» **Testo di lettura**:

------------

Immaginatevi la scena. Siamo nel 2021, in piena pandemia, con il mondo intero che ormai non sa più a che santo votarsi per capire cosa sta succedendo. Tra una conferenza stampa di Fauci e un bollettino di contagi che ormai somiglia a una roulette russa, spunta l’ennesima notizia che lascia tutti di stucco: la Casa Bianca, quella che dovrebbe essere la roccaforte della democrazia e della libertà di espressione, preme su Meta (quella che chiamavamo Facebook prima che Zuckerberg decidesse che aveva bisogno di una mano di vernice fresca) affinché censuri alcuni contenuti relativi al Covid.
Già, avete capito bene. Non parliamo di fake news palesi, tipo teorie secondo cui il virus è stato creato in un laboratorio segreto sotto il deserto del Nevada da un gruppo di scienziati pazzi con tanto di camici bianchi e ghigni malvagi. No, no. Parliamo anche di post umoristici, satirici, roba che al massimo potrebbe far sorridere qualcuno, magari aiutarlo a sopportare meglio l’ennesima giornata chiuso in casa a mangiare lievito madre e a guardare tutorial su come diventare panificatore in cinque facili mosse.
La lettera di Zuckerberg: quando il Ceo diventa un romanziere noir
E chi è che ha denunciato questa situazione grottesca? Proprio lui, Mark Zuckerberg, il mago dei social network, l’uomo che ha trasformato il “mi piace” in una moneta di scambio globale, quasi quanto il dollaro. In una lettera indirizzata alla Commissione Giustizia della Camera dei rappresentanti Usa, Zuckerberg, con lo stile di chi si è appena svegliato da un brutto sogno, racconta che nel 2021, alti funzionari dell’amministrazione Biden – sì, avete letto bene, l’amministrazione che predica la libertà di parola ogni volta che ne ha l’occasione – hanno più volte fatto pressioni sullo staff di Meta affinché censurasse determinati contenuti legati al Covid.

------------

» **Dati forniti**:
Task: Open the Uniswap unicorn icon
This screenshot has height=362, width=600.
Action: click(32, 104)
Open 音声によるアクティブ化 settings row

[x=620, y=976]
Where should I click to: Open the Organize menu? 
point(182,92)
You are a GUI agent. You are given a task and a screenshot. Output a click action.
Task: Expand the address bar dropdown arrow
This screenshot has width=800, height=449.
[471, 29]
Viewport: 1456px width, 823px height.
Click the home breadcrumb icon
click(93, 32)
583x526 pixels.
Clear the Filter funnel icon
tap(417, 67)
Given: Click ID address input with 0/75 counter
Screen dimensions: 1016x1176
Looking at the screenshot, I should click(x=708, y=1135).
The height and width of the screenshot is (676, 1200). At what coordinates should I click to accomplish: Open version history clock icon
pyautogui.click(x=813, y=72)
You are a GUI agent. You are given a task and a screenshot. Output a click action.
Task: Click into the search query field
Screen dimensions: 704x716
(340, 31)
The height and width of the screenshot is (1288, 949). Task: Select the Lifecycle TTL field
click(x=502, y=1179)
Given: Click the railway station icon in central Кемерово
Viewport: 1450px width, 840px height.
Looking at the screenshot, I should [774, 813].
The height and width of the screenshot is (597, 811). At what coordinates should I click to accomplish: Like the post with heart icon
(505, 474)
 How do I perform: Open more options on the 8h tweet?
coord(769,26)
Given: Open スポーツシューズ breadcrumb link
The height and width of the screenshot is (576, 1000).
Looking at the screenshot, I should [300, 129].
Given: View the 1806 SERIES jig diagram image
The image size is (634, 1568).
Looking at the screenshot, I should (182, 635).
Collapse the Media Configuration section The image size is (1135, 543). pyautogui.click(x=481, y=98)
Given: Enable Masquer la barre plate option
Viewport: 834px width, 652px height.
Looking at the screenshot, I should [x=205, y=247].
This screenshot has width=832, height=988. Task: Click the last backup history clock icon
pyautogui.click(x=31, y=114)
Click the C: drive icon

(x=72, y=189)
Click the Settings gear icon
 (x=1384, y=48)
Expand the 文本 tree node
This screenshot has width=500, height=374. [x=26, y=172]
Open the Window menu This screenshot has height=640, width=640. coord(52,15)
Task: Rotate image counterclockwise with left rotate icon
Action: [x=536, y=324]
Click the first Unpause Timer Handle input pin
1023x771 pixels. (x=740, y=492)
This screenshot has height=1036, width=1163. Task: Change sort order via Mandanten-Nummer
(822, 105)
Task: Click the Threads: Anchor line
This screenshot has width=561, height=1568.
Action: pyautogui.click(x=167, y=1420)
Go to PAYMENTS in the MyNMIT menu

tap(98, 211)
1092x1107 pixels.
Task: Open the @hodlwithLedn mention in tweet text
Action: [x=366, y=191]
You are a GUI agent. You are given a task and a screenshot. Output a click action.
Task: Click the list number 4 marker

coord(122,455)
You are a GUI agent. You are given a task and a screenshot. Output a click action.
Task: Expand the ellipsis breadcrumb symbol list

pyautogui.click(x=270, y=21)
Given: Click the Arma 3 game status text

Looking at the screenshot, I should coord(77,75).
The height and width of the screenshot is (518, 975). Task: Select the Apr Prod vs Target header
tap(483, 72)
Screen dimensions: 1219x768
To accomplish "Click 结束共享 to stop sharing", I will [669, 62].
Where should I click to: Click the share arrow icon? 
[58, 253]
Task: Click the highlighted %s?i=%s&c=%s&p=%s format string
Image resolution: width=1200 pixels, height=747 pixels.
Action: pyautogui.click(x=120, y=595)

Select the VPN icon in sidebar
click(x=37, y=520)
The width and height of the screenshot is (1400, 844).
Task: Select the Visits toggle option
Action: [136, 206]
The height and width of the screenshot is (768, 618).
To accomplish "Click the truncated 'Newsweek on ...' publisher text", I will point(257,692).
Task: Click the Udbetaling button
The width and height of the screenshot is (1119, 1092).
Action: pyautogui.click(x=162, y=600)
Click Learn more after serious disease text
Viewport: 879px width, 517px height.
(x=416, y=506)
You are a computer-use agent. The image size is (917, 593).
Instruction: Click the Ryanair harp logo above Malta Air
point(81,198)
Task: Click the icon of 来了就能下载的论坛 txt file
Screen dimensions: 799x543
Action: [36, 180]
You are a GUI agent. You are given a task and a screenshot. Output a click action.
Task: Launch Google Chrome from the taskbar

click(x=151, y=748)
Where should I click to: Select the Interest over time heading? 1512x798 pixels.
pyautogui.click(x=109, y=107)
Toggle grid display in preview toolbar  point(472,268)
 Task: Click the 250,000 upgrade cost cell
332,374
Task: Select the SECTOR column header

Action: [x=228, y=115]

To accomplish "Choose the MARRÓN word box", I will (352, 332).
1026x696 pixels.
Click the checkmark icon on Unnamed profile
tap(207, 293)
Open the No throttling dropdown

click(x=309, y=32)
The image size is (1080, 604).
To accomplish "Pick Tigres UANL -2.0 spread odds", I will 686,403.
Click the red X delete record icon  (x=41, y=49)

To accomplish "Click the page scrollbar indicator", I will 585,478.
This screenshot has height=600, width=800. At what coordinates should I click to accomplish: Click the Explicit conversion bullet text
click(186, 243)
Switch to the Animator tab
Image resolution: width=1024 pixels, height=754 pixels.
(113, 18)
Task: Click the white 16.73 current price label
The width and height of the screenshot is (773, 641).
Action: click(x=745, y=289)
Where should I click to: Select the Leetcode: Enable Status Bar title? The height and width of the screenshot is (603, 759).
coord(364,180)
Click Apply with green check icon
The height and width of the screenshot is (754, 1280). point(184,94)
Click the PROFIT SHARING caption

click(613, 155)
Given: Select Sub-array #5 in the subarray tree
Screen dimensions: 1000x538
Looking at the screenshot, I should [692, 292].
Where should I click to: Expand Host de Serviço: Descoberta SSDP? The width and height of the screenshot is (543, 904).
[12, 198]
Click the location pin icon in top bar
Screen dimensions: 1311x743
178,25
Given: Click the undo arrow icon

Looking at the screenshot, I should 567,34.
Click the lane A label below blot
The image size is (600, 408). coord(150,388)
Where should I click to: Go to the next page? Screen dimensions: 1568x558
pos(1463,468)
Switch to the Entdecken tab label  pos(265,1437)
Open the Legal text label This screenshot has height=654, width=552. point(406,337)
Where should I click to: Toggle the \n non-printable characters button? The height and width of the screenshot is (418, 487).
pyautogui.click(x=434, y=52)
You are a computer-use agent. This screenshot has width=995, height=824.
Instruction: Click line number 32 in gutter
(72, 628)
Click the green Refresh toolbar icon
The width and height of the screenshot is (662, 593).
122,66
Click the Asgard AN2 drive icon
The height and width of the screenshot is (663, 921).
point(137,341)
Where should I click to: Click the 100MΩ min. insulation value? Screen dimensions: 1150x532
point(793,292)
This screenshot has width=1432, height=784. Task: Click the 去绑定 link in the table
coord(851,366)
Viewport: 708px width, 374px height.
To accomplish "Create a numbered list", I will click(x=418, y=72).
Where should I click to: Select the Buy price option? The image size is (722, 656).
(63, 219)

------------

» **Attività da svolgere**:
a – Indica se ciascuna delle seguenti affermazioni concorda con il testo di lettura, rispondendo sì o no e citando fedelmente le parole decisive: (i) la lettera di Zuckerberg è indirizzata alla Commissione Giustizia della Camera dei rappresentanti Usa; (ii) i contenuti da censurare erano soltanto fake news palesi; (iii) le pressioni sullo staff di Meta risalgono al 2020.
b – Trascrivi fedelmente il passo del testo di lettura che va da «Immaginatevi la scena.» fino a «relativi al Covid.» compreso.
c – Prosegui il testo di lettura sulle pressioni della Casa Bianca su Meta, riprendendo subito dopo la sua ultima frase.

» **Sezione risposte**:
a –
(i) Sì: «In una lettera indirizzata alla Commissione Giustizia della Camera dei rappresentanti Usa».
(ii) No: «Non parliamo di fake news palesi» e «Parliamo anche di post umoristici, satirici».
(iii) No: «nel 2021, alti funzionari dell’amministrazione Biden».

b –
Immaginatevi la scena. Siamo nel 2021, in piena pandemia, con il mondo intero che ormai non sa più a che santo votarsi per capire cosa sta succedendo. Tra una conferenza stampa di Fauci e un bollettino di contagi che ormai somiglia a una roulette russa, spunta l’ennesima notizia che lascia tutti di stucco: la Casa Bianca, quella che dovrebbe essere la roccaforte della democrazia e della libertà di espressione, preme su Meta (quella che chiamavamo Facebook prima che Zuckerberg decidesse che aveva bisogno di una mano di vernice fresca) affinché censuri alcuni contenuti relativi al Covid.

c –
Ma c’è di più. Questi funzionari, che evidentemente avevano preso un master in “diplomazia della mazza da baseball”, si sono pure lamentati quando Meta ha osato esprimere il proprio dissenso. Insomma, il messaggio era chiaro: o fai quello che diciamo noi, oppure… Beh, lasciamo perdere le minacce velate, che tanto ormai siamo tutti adulti e vaccinati (forse).
La libertà di espressione ai tempi della pandemia: un concetto elastico come una mascherina
Sembra una di quelle storie che ti racconta il cugino di secondo grado, quello che è sempre convinto di sapere tutto e di avere le fonti migliori. “Sai”, ti dice con l’aria di chi la sa lunga, “la libertà di espressione, ai tempi del Covid, è diventata un concetto elastico. Praticamente, si è allungata e accorciata a seconda delle esigenze del momento”. E tu, inizialmente, lo guardi con scetticismo, ma poi pensi a quello che è successo davvero e ti rendi conto che, forse, quel cugino non è poi così pazzo come sembra.
Durante la pandemia, siamo stati tutti immersi in una sorta di bolla informativa. Da un lato, c’era la scienza – quella con la “S” maiuscola – che cercava di capire cosa stava succedendo e di trovare soluzioni. Dall’altro, c’era il caos delle opinioni, dei post sui social, delle teorie complottiste che spuntavano come funghi dopo una pioggia estiva. In mezzo, noi, poveri utenti, che cercavamo disperatamente di orientarci in questo labirinto di informazioni contraddittorie.
E in questa bolla, la libertà di espressione ha cominciato a somigliare a una mascherina chirurgica: elastica ai bordi, ma rigidamente limitata nelle sue dimensioni. Se provavi a tirarla troppo da una parte, rischiavi di romperla. Se invece ti adattavi, potevi magari sentirti un po’ soffocare, ma almeno non facevi arrabbiare nessuno. E così, quello che doveva essere un diritto sacrosanto, si è trasformato in una sorta di concessione, da distribuire con parsimonia.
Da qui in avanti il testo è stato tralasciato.